# Pencil lead or bottom bounces?



## TIGGER (Jan 17, 2006)

Getting to the deep slow fishing time. Thinking of pencil lead this year inlue of bottom bouncers. Lost alot of bouncers last year thinking of pencil lead. Any suggestions? Pencil lead seems to be more streamlined and may breakoff better with a threeway without loosing the whole rig.


----------



## billybob7059 (Mar 27, 2005)

I like the bouncers. The key is keepin the line at a 90 to 45 degree angle. you'll lose less rigs that way.


----------



## bkr43050 (Apr 5, 2004)

Billybob is right that the angle is the key. Run enough weight in bouncer that the weight is standing up and constantly bumping the bottom as opposed to dragging on its side. And I try to maintain about a 45-55° angle. If you are working slower yet and you can't stand the weights up then I would change to the Lindy rig.


----------



## jayb (May 25, 2006)

If I'm loosing rigs, I switch to a 3 way swivel and put a mess of big ole split shot on the dropper line.
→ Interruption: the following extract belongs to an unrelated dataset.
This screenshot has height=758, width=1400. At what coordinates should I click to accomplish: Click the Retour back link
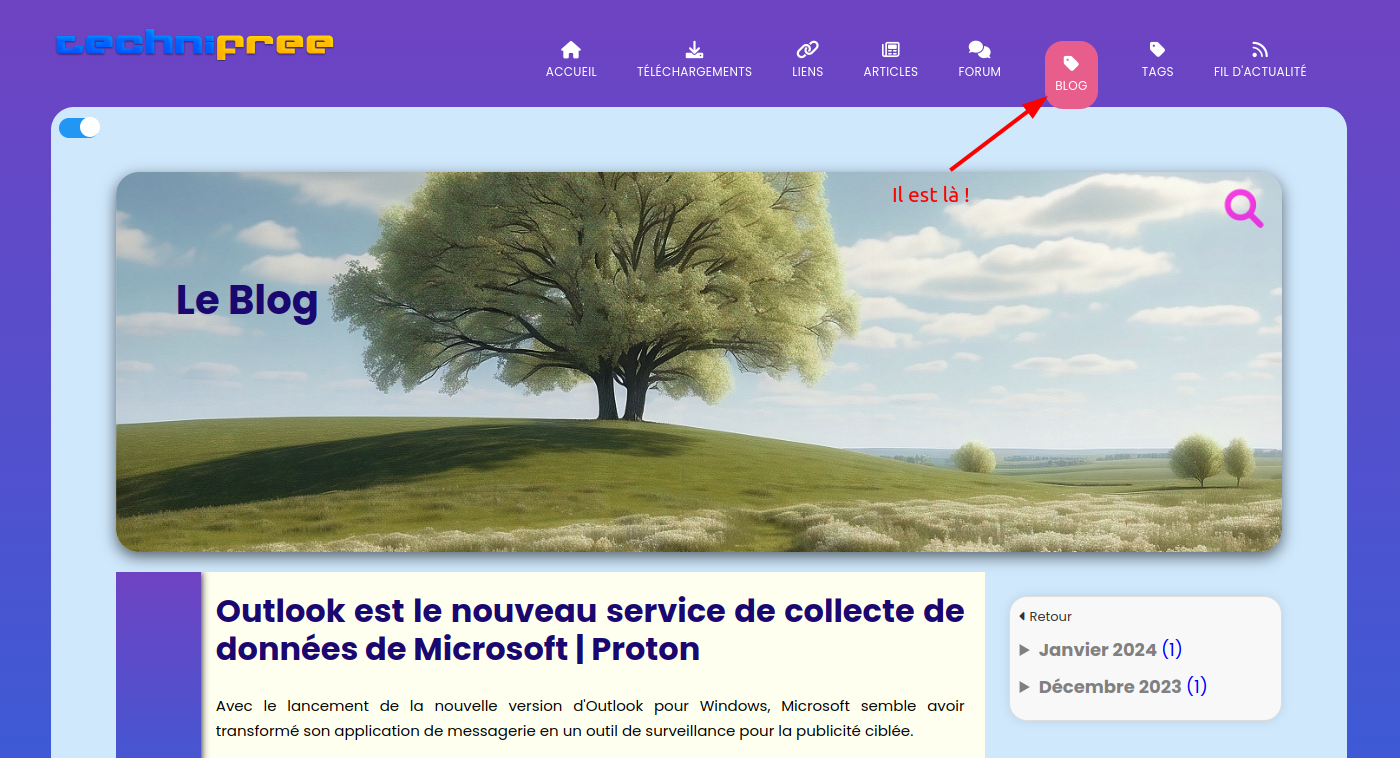coord(1049,617)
They pull off pretty easy and you usually get the rest of the rig back.


----------



## quacker835 (Feb 14, 2006)

i used a bottomouncer this past weekend for the first time i thought it was great but my only concern or complaint was that its alot of stuff hanging on the end of my rod what i mean is i had 4 rods with the all of the stuff on them in my boat and it seemed to take up alot of room. will the pencils help with the bulkiness or is there some other contraptions out there?


----------